I liked the movie, I just didn’t like Lori Petty.
FWIW I liked John Carter, and I have never met someone in real life who hated it. Even someone who usually is not a scifi fan liked it, it seems only the critics hated it.
Her: awful. How could that man never stop for one second and think, “Gee, this might not work out.”
Inside Llewyn Davis: a total dud. I love the Coen bros but I feel like people were too afraid to admit that this movie sucked. The protagonist was such an asshole that I started rooting against him before the movie was halfway over.
I like Twister.
Many years ago, I vowed never, ever to watch Casablanca – having been utterly sickened by hearing up-themselves pseudy self-congratulating film buffs raving ecstatically about it at great length, and doing bad Bogart impressions. No personal barbs intended as aimed at you, Stranger; but your post above confirms me in my prejudice against the film, rather than persuading me toward changing my mind.
□ □ □
» GOALS
1. Reproduce the records word for word, beginning at the line that contains "Task: Click the Print toolbar icon" and continuing through the end of the records.
2. Extend the comments on movies people liked or disliked, picking up after their final sentence.
The movie comments and the records are unrelated material.

» SUPPLIED DATA
□ □ □
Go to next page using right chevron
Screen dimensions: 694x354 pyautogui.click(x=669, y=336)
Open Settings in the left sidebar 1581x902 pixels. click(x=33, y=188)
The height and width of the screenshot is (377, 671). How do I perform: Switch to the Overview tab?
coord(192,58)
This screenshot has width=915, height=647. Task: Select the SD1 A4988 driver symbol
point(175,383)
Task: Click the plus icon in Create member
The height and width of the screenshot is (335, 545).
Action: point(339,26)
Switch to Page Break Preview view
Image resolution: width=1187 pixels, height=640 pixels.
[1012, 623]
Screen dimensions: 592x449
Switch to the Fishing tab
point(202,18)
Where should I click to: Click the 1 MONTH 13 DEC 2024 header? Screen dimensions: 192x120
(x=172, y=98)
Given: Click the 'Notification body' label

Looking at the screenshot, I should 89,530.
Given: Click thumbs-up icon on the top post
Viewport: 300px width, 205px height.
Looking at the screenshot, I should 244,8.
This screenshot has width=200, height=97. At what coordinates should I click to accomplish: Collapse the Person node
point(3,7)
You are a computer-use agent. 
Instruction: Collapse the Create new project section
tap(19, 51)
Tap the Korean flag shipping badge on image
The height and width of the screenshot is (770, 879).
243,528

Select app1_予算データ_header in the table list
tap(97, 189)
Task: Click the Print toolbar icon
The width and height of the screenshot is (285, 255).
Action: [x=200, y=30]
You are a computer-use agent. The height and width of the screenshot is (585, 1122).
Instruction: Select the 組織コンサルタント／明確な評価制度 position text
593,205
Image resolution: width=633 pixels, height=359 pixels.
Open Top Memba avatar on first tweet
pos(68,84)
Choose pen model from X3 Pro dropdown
□ □ □
» TASK RESPONSES
1.
Task: Click the Print toolbar icon
The width and height of the screenshot is (285, 255).
Action: [x=200, y=30]
You are a computer-use agent. The height and width of the screenshot is (585, 1122).
Instruction: Select the 組織コンサルタント／明確な評価制度 position text
593,205
Image resolution: width=633 pixels, height=359 pixels.
Open Top Memba avatar on first tweet
pos(68,84)
Choose pen model from X3 Pro dropdown

2.
Blade Runner. It annoys me sometimes why people can’t see how bad it is. I guess I feel the same way about Blade Runner as those who dislike Alien, but in fact Alien is the only Ridley Scott film I like.
I liked Hudson Hawk. It got panned big time as a vanity project for Bruce Willis, but I didn’t think he smothered the movie. I thought the costars were all on point, especially Richard E. Grant. The way he pranced about reminded me so much of my friend Brett, flamboyant and silly, but still an evil genius. Plus, the named-after-snacks CIA agents are sitting around a campfire, complaining about the principles arguing, and the big lunkheaded guy says “You want me to rape 'em?” Just so many out-of-the-blue lines that had me busting a gut laughing.
Agree completely. I remember seeing this on opening night with a packed theatre. I was expecting something on the level of Batman Begins. Instead I got something that felt like a stage production Batman. The sets looked like stage sets, the acting felt theatrical, the stunts looked like stage stunts, etc. I hated the whole mess.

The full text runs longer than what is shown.